The text continues with a discussion of a SWOT analysis, which they discuss as part of strategic planning. SWOT describes four areas to examine about an enterprise before making a plan for the future:
- Strengths - This is the easy part: what would we be proud to tell an investor or a prospective employee about our company? What are we good or best at doing? What has been replaced to be state of the art?
- Weaknesses - What is not working? What needs to be fixed? What has upper administration told us we have little, no, or reduced funding for?
- Opportunities - What are the quick wins for our company? What could we do to make a big improvement? What projects could we take on to improve our earnings, our stature, or our customer loyalty?
- Threats - Where do we stand to lose market share to a competitor? What changes in laws or regulations will force us to change our practices? What are the competitors doing better than we do?
The text tells us that the SWOT analysis is an important part of the strategic analysis that should take place when planning IT projects. On page 54, the text discusses the evolution of such evaluations, moving away from a function of the IT department only, to a function that often involves representative users and managers as well as analysts who would work on the projects. Joint Application Development (JAD) and Rapid Application Development (RAD) are two methods that support the newer style of projects.
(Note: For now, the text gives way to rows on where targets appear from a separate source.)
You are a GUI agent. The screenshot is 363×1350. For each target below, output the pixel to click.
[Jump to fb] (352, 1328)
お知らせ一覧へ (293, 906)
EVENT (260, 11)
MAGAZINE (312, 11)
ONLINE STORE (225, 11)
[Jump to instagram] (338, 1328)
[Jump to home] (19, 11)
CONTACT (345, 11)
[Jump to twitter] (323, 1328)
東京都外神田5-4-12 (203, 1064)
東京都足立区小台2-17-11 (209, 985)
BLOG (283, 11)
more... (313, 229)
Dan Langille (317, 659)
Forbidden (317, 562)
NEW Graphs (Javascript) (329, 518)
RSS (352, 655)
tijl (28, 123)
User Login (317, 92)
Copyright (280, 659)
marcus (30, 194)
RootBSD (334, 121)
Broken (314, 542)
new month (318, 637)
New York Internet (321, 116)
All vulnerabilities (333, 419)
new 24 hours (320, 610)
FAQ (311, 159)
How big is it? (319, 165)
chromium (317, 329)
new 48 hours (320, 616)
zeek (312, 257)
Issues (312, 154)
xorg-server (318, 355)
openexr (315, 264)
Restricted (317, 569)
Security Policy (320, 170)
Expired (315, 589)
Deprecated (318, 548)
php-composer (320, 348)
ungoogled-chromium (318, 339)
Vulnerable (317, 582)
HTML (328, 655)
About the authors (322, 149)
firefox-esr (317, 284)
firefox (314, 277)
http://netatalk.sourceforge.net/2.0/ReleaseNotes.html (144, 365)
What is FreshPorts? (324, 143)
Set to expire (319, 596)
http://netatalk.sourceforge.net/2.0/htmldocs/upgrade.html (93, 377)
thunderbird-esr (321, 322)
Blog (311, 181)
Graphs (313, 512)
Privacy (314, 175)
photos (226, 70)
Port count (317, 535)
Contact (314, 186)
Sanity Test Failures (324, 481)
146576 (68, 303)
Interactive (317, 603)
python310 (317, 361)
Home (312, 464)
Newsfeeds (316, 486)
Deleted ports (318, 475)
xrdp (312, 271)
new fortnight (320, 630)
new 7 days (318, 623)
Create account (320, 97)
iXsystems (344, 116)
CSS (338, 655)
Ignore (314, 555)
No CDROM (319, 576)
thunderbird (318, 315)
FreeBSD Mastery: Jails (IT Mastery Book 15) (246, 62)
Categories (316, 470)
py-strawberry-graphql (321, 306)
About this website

The text returns to the discussion of a business case, presenting questions on pages 54 and 55 that might be asked during the evaluation of a business case.
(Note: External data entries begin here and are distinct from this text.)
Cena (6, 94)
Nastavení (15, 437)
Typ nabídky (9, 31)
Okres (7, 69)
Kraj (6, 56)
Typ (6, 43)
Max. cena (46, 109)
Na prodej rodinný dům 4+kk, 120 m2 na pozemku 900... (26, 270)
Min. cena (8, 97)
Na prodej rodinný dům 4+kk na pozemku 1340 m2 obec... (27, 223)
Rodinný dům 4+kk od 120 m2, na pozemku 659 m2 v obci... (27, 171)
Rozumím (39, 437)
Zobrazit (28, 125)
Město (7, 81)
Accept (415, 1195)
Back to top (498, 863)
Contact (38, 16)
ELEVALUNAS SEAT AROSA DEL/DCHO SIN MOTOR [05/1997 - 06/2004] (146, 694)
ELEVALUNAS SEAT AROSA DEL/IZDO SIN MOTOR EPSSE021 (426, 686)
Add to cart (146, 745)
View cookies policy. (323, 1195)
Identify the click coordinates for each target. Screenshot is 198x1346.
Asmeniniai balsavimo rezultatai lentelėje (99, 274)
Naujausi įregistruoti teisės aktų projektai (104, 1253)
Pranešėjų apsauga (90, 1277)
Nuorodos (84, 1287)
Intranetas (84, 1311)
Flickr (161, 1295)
- What is the reason for the project?
- What is involved in the project?
- What business needs does the project answer?
- What will the project cost, and how long will it take?
- What will be the effect on productivity during the project? Staff who work on it will not be doing their regular work.
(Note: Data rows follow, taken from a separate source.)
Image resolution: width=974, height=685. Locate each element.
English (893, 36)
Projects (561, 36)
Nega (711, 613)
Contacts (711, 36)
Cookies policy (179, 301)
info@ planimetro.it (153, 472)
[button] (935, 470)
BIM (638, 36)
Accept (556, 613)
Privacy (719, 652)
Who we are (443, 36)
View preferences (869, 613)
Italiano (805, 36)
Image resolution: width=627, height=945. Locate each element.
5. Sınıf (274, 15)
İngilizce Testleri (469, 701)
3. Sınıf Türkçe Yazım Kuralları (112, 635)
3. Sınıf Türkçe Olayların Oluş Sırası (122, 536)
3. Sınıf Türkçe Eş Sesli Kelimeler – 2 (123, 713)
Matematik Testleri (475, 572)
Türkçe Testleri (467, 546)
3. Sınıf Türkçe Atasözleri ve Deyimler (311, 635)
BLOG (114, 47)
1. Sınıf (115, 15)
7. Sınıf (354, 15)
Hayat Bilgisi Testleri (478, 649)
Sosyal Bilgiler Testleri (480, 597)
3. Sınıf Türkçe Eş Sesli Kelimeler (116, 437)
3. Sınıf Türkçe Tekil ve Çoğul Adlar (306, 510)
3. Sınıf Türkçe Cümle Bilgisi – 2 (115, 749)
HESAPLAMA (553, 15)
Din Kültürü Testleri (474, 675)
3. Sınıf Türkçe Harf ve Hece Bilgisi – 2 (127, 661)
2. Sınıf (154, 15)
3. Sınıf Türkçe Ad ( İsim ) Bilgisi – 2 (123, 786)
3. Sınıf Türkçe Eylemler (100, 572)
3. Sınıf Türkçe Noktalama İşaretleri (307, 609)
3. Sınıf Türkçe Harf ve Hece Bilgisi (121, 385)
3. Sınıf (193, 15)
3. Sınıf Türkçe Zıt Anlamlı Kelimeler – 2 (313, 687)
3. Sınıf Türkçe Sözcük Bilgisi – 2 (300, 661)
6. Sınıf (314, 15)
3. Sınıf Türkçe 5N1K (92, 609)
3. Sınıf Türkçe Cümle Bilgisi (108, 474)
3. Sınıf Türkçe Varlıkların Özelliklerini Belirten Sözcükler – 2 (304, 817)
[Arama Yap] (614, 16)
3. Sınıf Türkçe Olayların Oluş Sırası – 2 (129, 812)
- What will be the ROI of the project, and how long will it take to reach it?
- What are the risks of doing and of not doing the project?
- How will we measure success? How are we doing on that measurement now, without the project?
- What are our alternatives?
On page 55, the text lists several classic reasons for systems projects to be started. These are often the key points in system requests, which are the formal means that any entity in the enterprise might fill out to begin a project evaluation. The reasons given in the text:
- To improve service
- To improve performance
- To support new products and services
- To reduce cost
- To provide stronger controls (stronger security)
- To provide more or better information about company operations
On pages 56-59, the text provides a list of factors that affect systems projects. Some are obvious, such as user requests, management directives, and the needs of existing systems. Less obvious factors are the government and the economy. Laws and regulations are often the cause for systems to be created, changed, or retired. Economic pressure may lead to changes that cost less in bad times, or respond to growth in good times.
On page 60, the text discusses the concept of a systems review committee. In large enterprises, there may be several such committees, each having their say over their areas of authority. Whether these committees consist of one person or several, they must consider project requests, and make decisions on whether to pursue them or not.
The text lists several kinds of feasibility considerations that may be used by review committees. Each may be a factor in deciding whether a project request may move forward.
- operational - In short, will the new system work for us? Can we use it, can the users use it, is there any problem that will prevent it from being of value to us?
- technical - Do we have the hardware or software to use this system? Can we upgrade as needed to use it? Does the system limit our future choices or expand them?
- economic - What will the system cost to build, implement, and use? What associated costs, such as training and personnel, are needed for it?
- schedule - Will the timeline of the project take so long that it will bring no value to the company? Will it cost too much to shorten the timeline?
The text continues to discuss several types of charts that may be used to diagnose problems with your systems.
- The fishbone chart can be used to find causes of problems.
- The organization chart is useful to anyone working for an organization, and for analysts planning work flows and program designs.
- The Pareto chart is not explained well in the text. Follow this link to get a quick lesson on how to make such a chart in Excel. A Pareto chart tells you which of several problems presents itself most often, telling you which one will get you the most return by fixing it. This choice, however, must be balanced by considering which fix can done most easily or most rapidly. Does your boss care more about fixing the big problem, or about a quick win to put on this week's performance report?
- The text also shows us an example of a scatter chart, also called an XY chart. Follow this link for a lesson on making one in Excel. This kind of chart may be used to judge whether there is a correlation between two variables, such as number of users connected to a network and network response time, as shown in the text on page 72. Avoid the trap of assuming that this proves a causal relationship. Correlation does not prove causation, but it may point in that direction. In the two charts on page 72, it is clear that there is nearly a linear relation between the variable charted in the lower example that does not exist in the upper example.